> Assignment
Find and copy each line in the material below where the string "size" occurs.

> Material provided
• • • • •

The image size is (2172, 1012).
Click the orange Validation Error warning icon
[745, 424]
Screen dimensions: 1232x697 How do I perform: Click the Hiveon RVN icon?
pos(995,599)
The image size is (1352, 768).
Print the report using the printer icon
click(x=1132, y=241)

• • • • •

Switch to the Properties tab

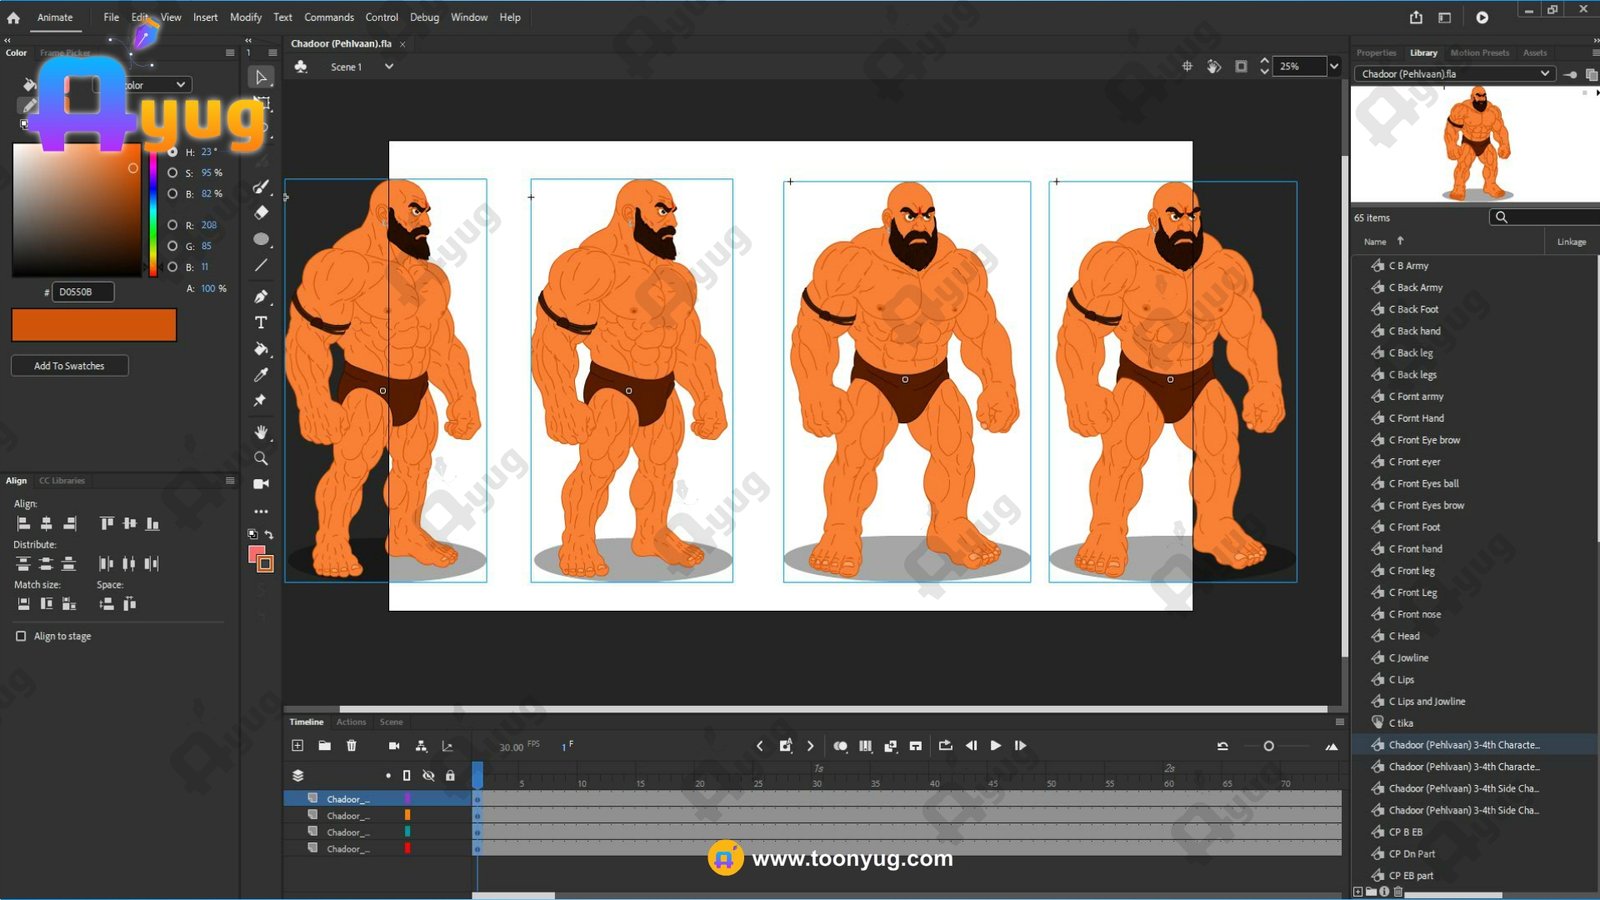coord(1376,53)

• • • • •

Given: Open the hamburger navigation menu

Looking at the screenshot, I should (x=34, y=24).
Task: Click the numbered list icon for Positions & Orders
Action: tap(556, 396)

• • • • •

> Your solution
The image size is (2172, 1012).
The image size is (1352, 768).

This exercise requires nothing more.